What to produce:
Exactly the lines from the first line of the listing through the line containing "Given: Delete column A with its trash icon" should appear in the output, unchanged.

Data for this task:
-- -- --

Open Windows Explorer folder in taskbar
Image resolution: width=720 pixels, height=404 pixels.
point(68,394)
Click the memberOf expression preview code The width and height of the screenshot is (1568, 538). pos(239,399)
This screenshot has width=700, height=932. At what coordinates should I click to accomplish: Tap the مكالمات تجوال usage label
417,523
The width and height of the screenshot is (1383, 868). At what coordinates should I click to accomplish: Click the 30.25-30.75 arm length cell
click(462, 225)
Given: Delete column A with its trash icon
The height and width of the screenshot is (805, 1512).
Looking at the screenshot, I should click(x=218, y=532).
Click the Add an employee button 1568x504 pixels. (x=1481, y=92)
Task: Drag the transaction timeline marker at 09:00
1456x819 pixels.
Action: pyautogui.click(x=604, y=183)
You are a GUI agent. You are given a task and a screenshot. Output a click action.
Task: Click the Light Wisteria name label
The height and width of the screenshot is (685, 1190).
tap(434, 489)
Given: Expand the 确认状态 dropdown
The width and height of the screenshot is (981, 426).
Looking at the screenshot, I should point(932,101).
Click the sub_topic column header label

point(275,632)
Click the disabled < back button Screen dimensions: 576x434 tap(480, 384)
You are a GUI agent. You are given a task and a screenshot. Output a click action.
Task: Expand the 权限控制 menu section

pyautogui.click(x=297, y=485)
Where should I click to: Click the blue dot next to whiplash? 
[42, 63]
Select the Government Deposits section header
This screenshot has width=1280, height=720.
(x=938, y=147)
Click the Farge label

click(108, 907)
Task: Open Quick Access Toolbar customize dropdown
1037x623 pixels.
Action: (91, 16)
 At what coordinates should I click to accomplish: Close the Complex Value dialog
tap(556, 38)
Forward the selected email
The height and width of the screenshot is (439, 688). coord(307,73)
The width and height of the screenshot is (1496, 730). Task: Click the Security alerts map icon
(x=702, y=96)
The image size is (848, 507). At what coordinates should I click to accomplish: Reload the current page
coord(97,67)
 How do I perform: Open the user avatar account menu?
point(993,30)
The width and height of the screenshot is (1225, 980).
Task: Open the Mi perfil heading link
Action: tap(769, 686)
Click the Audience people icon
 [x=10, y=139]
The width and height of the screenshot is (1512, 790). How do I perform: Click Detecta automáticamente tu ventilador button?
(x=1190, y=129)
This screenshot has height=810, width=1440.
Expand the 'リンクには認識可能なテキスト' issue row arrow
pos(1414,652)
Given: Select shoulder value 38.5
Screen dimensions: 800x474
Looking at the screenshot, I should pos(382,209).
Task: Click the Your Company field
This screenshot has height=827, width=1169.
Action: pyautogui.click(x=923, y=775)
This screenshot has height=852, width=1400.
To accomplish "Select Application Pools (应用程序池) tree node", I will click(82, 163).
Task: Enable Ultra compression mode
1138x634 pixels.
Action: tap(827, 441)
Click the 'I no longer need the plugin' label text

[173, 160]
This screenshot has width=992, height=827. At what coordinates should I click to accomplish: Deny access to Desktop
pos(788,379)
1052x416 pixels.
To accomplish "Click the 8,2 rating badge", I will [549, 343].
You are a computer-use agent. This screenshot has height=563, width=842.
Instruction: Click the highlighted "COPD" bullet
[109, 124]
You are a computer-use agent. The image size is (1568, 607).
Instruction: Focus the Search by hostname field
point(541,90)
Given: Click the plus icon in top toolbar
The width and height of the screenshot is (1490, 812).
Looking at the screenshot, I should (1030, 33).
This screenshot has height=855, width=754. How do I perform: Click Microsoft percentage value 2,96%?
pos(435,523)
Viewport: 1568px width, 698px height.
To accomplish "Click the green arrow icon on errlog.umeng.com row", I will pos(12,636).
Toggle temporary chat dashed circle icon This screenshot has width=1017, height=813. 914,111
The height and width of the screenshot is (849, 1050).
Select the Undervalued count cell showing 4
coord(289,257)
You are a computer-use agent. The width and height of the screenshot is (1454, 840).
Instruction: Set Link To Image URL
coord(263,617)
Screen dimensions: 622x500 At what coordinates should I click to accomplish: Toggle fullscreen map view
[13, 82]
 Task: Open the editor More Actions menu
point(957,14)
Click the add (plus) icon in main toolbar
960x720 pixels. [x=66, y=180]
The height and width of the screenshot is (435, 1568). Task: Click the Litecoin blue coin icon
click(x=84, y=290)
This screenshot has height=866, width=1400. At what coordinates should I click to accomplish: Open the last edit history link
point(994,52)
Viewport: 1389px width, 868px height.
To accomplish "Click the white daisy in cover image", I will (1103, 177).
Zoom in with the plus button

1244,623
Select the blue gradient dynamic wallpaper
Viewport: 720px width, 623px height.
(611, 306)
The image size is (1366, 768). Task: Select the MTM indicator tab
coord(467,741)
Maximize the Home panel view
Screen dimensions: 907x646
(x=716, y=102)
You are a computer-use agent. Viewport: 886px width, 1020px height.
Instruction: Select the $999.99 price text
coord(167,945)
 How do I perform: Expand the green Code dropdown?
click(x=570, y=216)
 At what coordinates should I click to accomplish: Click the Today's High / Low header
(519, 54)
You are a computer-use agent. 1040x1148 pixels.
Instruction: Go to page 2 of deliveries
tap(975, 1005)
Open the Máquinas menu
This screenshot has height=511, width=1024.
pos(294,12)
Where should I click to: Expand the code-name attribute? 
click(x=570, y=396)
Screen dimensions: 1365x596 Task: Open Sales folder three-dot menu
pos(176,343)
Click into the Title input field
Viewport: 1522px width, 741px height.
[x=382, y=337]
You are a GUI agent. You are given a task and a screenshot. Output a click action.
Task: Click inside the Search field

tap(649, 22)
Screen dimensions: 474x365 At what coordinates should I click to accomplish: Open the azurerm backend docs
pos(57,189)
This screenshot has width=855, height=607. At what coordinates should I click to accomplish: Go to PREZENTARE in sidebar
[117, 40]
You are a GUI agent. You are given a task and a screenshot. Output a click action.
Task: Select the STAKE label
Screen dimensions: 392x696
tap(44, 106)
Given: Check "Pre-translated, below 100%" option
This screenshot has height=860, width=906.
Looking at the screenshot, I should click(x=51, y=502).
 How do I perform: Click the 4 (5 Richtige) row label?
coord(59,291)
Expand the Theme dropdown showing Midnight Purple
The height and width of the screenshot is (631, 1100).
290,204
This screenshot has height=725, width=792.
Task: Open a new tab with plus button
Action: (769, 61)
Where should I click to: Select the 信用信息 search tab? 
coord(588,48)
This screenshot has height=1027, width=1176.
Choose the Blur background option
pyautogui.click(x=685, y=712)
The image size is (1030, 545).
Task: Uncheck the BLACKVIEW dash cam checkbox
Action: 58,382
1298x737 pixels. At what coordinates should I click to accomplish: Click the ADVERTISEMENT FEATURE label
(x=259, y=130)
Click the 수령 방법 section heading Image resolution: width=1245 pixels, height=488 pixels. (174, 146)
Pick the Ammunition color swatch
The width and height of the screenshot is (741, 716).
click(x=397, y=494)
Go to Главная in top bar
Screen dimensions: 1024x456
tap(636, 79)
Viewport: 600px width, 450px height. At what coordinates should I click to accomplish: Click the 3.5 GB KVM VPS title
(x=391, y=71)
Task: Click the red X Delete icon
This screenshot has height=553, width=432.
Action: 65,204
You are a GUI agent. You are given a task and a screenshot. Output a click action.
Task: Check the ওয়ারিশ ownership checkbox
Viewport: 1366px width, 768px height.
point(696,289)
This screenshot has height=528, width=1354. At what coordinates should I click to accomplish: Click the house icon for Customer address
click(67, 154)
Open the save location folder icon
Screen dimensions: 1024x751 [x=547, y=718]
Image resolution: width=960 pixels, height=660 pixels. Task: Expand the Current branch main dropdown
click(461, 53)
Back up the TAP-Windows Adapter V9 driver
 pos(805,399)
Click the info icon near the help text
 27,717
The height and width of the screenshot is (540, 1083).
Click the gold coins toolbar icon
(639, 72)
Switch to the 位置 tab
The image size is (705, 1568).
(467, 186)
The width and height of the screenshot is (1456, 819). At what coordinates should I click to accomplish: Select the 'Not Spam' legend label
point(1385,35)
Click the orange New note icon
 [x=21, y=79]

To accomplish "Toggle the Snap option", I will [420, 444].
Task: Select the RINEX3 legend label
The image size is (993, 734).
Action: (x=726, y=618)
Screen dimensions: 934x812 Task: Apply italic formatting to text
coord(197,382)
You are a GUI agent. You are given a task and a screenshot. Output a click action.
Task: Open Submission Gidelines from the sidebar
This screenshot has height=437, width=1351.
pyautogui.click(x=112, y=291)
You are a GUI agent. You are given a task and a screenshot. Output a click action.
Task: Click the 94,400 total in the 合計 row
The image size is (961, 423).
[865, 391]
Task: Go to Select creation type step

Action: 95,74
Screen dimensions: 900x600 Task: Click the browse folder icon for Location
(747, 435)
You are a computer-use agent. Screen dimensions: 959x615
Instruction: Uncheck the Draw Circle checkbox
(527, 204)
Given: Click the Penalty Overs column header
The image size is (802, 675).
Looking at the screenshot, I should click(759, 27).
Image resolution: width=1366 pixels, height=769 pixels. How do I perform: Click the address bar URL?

-- -- --

Reply to the exercise:
Open Windows Explorer folder in taskbar
Image resolution: width=720 pixels, height=404 pixels.
point(68,394)
Click the memberOf expression preview code The width and height of the screenshot is (1568, 538). pos(239,399)
This screenshot has width=700, height=932. At what coordinates should I click to accomplish: Tap the مكالمات تجوال usage label
417,523
The width and height of the screenshot is (1383, 868). At what coordinates should I click to accomplish: Click the 30.25-30.75 arm length cell
click(462, 225)
Given: Delete column A with its trash icon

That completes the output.